The cats like to watch me work in the backyard. Priss usually stays fairly close, at ground level, and Katina perches.


At UVic the rabbits
have been breeding, and there are tiny cute rabbits everywhere. A proposal to deal with them by blowing them out of their burrows with a device called a "Rodenator" (I can only assume that Verminator was taken) is doomed, doomed, doomed, because teh bunnehs r so kewwwt!!!
I have the perfect solution, though. See, the black-footed ferret is being reintroduced in Saskatchewan. And the black-footed ferret is insanely cute, with its little masky face. Bring the black-footed ferret to UVic, and let the cute predator take care of the cute pest. If rabbits run low, there's always the gray squirrels.


In other news of cute fluffy things... Priss writhes when she's petted, in a rather disturbing way. Sometimes you can pet her into such a frenzy that she rolls off the chair. We have ladderback chairs in the kitchen, and she likes to thrust her head into the gap between the seat of the chair and the ladderback slats. I worry that she'll get stuck, but so far she's always managed to pull her head back out.
You can see this coming?
Yes, I discovered that my cat could kill herself while being petted. She jammed her head under the bar, and while I skritched her back, she rolled wildly, to and fro, and ... body rolled off the seat, head remained trapped in chairback.
Fortunately I looked down as she did this, and caught her, rolled her back onto the chair, and watched her panic for a moment or two until she found the angle that would extract her head.
Has this stopped her from jamming her head through the chair? What do you think?

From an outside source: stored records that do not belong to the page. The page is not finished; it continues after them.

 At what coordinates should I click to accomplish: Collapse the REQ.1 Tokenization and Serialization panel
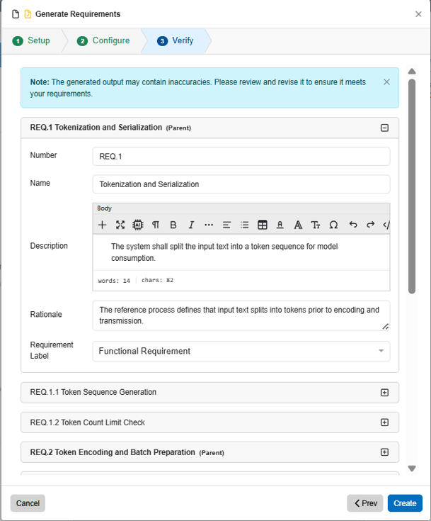click(384, 128)
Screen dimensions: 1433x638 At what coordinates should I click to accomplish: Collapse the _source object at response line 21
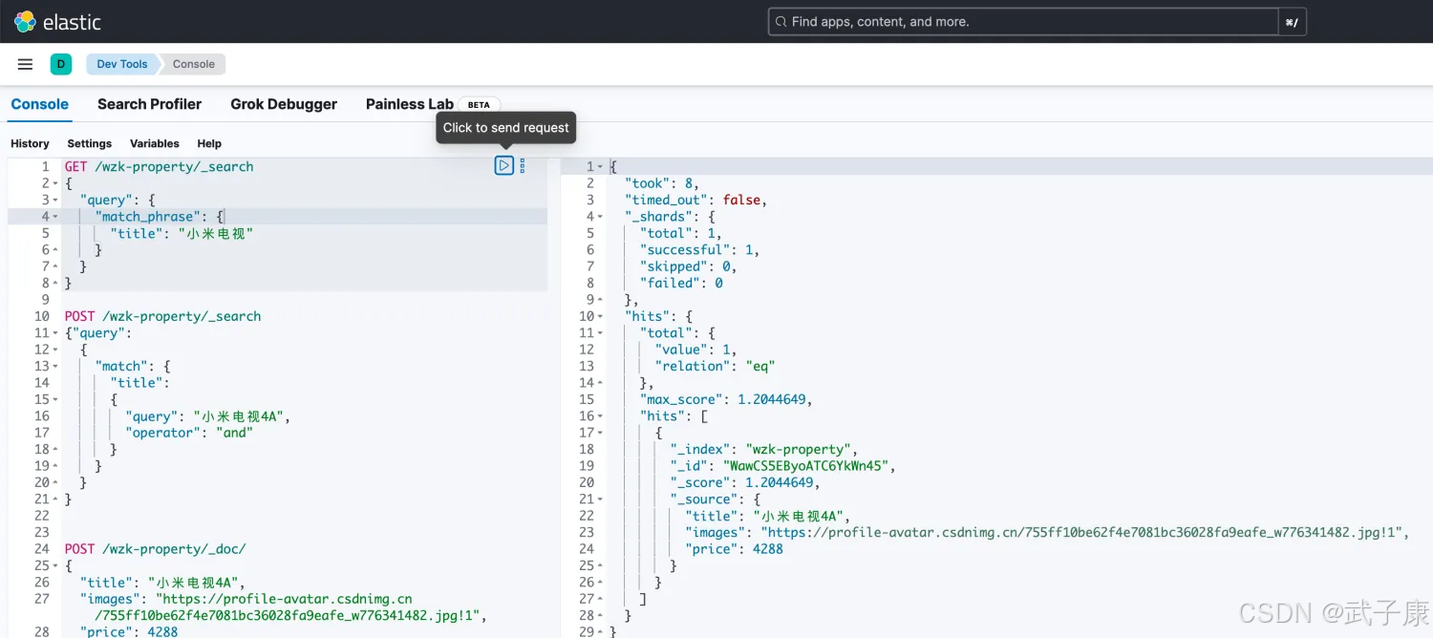pyautogui.click(x=600, y=500)
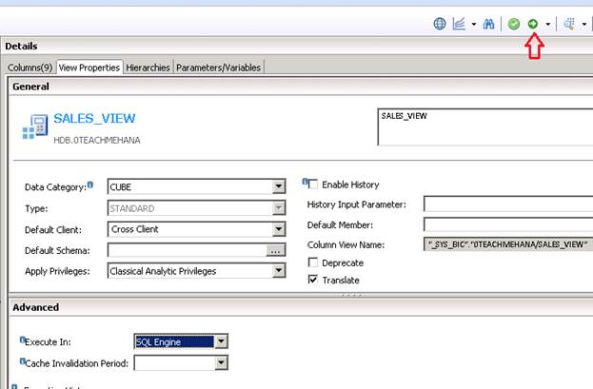Screen dimensions: 593x389
Task: Check the Deprecate checkbox
Action: pyautogui.click(x=313, y=263)
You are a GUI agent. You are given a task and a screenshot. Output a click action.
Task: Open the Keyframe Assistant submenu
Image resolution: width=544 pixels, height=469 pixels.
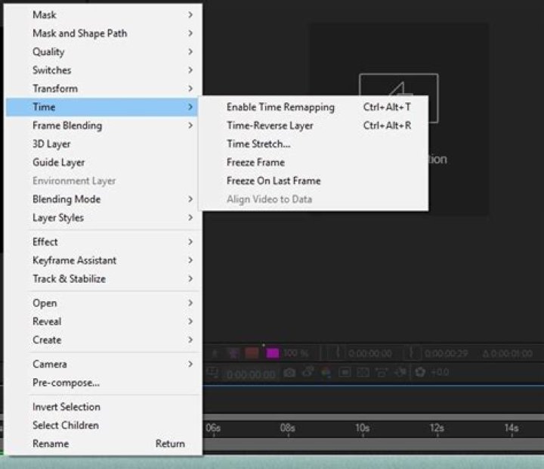coord(74,260)
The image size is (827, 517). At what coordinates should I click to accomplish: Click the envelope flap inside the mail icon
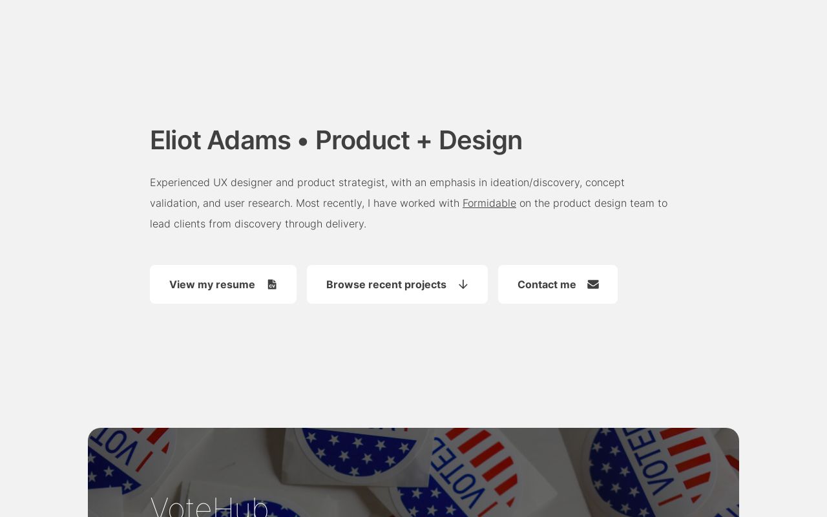(593, 282)
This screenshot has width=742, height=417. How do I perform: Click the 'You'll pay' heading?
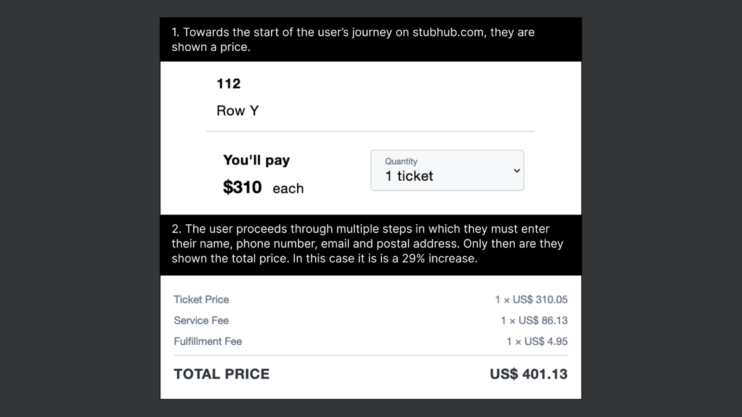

The ultimate spring critter, which I forgot to mention, is a lamb, and visiting Anna a couple of weeks ago I got to feed a rejected lamb. Just a little one, (though I expect bigger by now) with tightly curled white fleece, a little black crescent of a nose, and a most demanding cry. Like babies, lambs need to be fed every couple of hours, but unlike babies, lambs can follow you around and find you at need. His name is Vinnie, which should be short for vindaloo.
Anna mentioned the difficulty non-farming people have with the idea that a hand-reared animal is destined to be food, the 'how can you treat it so kindly and then kill it?' complaint. As if it would be more understandable to beat the animal every day and then kill it.
I know, I know, it's to do with the mental categories of 'companion animal' and 'food animal', but it still requires not thinking about the life of the food animal before it becomes food.

2 comments:

Philippe de St-Denis said...

I wanna see teh baaaaaabee bunnies, so keeeewwwt!

batgirl said...

Did you like the baby ferrets?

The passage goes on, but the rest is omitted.